Collected data
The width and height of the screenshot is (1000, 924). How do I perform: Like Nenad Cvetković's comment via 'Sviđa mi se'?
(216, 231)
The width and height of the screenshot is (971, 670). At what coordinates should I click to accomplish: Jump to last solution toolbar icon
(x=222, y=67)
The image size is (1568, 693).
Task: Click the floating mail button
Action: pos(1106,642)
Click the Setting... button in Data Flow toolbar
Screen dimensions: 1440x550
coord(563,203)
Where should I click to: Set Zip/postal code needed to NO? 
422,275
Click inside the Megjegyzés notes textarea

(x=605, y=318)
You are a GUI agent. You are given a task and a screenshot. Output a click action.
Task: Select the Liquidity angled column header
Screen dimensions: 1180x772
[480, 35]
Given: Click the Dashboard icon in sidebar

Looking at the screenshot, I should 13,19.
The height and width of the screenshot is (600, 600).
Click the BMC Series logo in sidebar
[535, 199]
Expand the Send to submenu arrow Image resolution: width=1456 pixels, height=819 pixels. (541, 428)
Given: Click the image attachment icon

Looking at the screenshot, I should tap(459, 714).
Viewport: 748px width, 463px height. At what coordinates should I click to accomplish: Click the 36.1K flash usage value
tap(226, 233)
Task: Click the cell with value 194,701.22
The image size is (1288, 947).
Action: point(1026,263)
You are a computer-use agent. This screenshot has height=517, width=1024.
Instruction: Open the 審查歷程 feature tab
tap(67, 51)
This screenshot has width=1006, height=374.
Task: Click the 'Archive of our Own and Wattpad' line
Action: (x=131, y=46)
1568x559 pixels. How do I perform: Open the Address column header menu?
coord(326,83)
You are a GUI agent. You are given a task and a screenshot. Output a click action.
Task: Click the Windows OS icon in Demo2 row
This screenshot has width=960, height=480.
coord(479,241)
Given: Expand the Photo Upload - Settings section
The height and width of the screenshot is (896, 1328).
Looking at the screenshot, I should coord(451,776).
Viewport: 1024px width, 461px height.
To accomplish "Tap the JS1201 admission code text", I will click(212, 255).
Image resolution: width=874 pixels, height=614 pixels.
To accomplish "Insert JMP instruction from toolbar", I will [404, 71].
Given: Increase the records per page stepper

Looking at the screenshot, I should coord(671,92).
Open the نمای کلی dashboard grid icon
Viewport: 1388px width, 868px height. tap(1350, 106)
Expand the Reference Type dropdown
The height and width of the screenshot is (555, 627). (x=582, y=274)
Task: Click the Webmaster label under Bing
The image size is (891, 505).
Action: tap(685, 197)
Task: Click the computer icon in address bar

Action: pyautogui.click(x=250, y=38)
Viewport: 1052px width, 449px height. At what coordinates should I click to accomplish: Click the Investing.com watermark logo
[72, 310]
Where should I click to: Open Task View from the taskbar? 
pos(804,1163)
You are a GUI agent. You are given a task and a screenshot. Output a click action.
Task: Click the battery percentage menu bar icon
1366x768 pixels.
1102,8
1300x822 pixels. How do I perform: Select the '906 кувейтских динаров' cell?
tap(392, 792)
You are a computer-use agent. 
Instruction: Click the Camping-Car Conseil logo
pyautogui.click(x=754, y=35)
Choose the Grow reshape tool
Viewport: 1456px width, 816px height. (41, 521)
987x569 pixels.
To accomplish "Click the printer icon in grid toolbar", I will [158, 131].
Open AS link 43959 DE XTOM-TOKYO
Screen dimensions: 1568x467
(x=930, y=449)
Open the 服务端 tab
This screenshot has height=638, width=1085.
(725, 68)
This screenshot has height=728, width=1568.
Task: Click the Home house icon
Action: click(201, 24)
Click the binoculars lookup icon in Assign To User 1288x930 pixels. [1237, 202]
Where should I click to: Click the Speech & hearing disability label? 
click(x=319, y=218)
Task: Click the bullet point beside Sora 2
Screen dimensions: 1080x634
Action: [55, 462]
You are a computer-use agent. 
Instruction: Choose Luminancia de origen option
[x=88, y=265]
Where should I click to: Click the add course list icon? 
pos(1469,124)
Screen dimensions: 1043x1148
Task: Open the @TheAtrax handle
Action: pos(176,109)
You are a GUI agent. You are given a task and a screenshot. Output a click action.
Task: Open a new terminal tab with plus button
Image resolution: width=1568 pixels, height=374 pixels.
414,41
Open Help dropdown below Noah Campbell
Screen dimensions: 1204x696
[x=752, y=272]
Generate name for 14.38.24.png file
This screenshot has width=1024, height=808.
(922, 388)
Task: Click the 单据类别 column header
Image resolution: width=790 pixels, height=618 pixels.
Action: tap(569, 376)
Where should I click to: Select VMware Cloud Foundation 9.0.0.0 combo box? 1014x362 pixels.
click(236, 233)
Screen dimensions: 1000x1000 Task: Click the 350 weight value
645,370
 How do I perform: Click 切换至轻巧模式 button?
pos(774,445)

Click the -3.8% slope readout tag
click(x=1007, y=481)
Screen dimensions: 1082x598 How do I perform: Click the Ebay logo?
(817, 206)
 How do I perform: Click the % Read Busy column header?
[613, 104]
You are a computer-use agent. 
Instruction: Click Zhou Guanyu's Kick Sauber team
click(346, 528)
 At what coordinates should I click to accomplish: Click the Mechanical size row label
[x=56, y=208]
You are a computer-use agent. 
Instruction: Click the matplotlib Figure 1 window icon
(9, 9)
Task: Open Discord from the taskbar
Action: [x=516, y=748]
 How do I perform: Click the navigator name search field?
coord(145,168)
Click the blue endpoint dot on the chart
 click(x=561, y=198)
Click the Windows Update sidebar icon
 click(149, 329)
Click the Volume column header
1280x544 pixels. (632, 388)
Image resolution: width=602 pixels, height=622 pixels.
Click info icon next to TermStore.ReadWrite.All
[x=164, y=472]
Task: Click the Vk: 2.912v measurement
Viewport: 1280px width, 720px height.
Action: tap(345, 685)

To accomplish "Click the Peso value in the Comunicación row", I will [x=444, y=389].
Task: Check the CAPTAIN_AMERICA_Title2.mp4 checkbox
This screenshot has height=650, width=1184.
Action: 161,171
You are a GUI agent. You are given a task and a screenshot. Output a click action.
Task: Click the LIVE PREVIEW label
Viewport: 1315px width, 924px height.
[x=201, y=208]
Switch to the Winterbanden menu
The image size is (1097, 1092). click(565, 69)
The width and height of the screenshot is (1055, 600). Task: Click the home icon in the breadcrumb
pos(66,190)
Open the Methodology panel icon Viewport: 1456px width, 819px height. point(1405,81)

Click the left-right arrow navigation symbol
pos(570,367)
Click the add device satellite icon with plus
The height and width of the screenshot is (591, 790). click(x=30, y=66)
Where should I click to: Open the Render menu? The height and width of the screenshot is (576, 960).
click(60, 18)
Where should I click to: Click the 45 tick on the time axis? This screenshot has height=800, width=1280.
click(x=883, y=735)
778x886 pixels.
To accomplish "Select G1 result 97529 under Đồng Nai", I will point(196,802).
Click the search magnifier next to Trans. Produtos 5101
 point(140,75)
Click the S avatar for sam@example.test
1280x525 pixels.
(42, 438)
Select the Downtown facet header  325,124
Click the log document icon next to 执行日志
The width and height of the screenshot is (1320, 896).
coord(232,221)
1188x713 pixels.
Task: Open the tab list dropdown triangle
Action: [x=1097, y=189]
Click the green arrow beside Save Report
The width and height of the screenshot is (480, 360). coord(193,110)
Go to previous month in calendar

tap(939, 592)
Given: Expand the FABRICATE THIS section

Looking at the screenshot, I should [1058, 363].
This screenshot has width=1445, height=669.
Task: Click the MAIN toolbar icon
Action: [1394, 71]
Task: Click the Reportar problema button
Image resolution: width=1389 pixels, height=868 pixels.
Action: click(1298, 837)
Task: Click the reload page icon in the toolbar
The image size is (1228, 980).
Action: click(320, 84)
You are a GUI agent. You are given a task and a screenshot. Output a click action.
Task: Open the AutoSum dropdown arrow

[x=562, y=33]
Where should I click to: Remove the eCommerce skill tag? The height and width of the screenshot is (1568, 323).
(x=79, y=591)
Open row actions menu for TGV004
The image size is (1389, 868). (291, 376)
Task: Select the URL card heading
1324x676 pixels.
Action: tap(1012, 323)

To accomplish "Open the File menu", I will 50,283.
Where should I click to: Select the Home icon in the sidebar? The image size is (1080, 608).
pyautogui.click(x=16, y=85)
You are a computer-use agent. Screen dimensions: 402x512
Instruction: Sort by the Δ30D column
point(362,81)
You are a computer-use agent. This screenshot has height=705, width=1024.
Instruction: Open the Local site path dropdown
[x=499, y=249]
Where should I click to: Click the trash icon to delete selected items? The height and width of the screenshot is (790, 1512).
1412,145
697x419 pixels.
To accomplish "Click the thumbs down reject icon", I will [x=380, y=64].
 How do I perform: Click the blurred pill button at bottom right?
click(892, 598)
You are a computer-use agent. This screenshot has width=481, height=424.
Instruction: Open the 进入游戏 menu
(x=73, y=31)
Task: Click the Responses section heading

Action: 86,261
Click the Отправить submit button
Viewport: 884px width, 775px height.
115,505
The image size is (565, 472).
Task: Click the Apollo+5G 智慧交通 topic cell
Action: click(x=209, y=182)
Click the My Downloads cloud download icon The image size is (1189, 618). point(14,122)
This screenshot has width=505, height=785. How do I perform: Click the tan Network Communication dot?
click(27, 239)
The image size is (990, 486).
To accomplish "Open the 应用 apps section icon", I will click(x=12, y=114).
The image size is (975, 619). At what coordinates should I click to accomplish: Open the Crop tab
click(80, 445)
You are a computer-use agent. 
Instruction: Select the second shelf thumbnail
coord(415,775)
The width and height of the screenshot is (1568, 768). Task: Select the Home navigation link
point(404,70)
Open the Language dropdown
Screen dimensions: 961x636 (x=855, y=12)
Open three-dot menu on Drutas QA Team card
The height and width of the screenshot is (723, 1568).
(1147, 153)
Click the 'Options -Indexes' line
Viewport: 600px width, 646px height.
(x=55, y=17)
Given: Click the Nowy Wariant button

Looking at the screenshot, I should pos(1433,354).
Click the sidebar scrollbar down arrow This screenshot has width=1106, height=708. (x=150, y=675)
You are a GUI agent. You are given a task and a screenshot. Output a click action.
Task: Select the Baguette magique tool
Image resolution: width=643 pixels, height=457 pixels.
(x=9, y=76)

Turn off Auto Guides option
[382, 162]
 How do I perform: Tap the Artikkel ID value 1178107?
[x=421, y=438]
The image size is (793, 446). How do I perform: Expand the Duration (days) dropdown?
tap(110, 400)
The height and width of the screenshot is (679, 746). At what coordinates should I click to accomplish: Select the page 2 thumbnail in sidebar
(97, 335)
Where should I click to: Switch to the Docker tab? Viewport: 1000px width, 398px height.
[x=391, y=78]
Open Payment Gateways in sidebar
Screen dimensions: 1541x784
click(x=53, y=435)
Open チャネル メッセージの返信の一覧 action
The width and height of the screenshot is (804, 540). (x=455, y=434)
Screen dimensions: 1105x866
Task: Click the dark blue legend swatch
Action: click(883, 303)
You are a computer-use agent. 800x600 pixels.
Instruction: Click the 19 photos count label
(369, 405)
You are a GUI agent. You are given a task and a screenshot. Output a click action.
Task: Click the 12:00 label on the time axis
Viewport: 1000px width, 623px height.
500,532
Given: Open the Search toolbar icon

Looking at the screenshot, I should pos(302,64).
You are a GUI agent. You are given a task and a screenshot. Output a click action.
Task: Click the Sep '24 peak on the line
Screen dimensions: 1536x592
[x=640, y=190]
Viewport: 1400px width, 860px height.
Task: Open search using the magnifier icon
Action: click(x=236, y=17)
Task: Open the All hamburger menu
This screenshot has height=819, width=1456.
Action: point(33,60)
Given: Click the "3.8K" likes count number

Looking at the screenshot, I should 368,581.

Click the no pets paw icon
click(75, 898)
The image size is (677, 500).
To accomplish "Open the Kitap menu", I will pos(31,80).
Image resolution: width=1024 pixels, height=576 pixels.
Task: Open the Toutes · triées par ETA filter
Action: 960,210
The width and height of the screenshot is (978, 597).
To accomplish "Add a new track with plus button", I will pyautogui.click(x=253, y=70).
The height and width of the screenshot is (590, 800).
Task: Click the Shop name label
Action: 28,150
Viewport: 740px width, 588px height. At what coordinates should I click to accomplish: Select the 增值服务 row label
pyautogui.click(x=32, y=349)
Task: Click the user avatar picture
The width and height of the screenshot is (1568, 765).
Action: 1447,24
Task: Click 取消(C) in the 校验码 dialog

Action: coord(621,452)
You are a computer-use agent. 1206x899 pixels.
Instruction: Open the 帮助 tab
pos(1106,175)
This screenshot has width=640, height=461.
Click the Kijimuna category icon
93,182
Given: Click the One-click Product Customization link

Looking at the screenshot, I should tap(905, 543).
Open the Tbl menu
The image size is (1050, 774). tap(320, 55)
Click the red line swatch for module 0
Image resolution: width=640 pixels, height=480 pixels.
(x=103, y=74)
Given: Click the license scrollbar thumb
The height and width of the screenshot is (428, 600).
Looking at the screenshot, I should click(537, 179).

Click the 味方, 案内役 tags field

## Problem to solve
Could you restate, word for word, the lines above from the one with "The image size is (677, 500)." to the one with "The width and height of the screenshot is (978, 597).", both included?

## Worked solution
The image size is (677, 500).
To accomplish "Open the Kitap menu", I will pos(31,80).
Image resolution: width=1024 pixels, height=576 pixels.
Task: Open the Toutes · triées par ETA filter
Action: 960,210
The width and height of the screenshot is (978, 597).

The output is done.